All entries below are to be returned exactly, with pictures left out.

----------

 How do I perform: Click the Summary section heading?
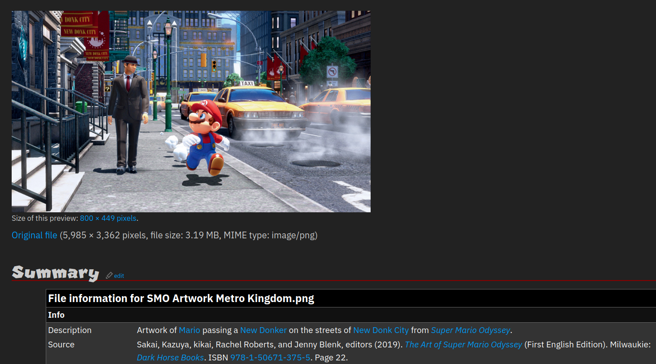click(x=55, y=273)
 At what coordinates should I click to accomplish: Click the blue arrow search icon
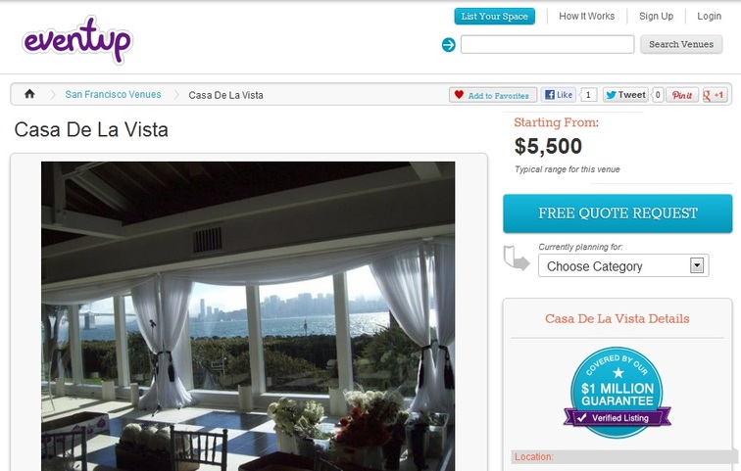449,45
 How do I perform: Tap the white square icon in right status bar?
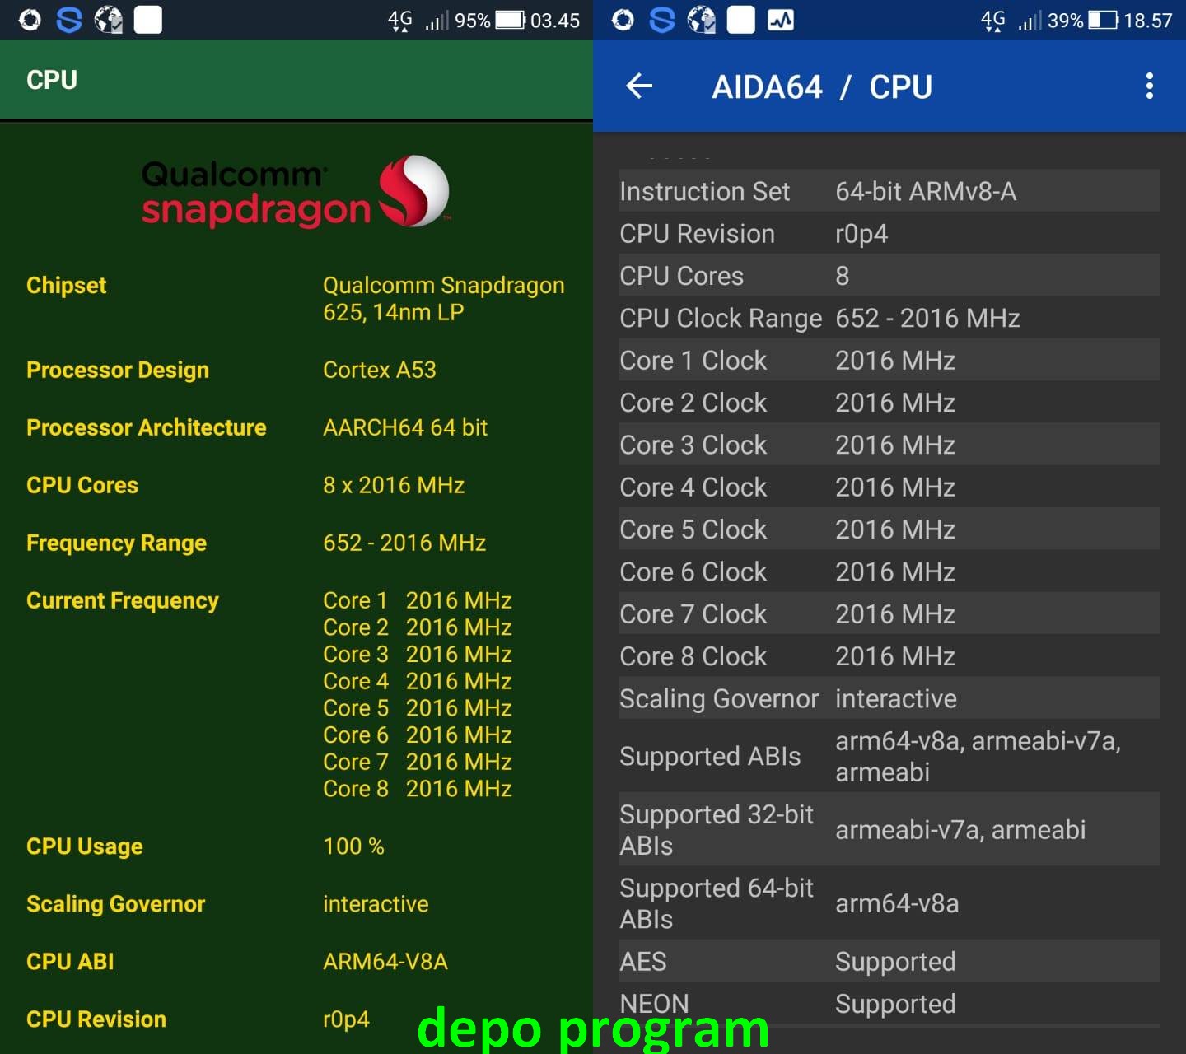pos(740,20)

----------

» **Result**:
 How do I perform: Click the Summary section heading?
click(x=55, y=273)
 At what coordinates should I click to accomplish: Click the blue arrow search icon
449,45
 How do I perform: Tap the white square icon in right status bar?
pos(740,20)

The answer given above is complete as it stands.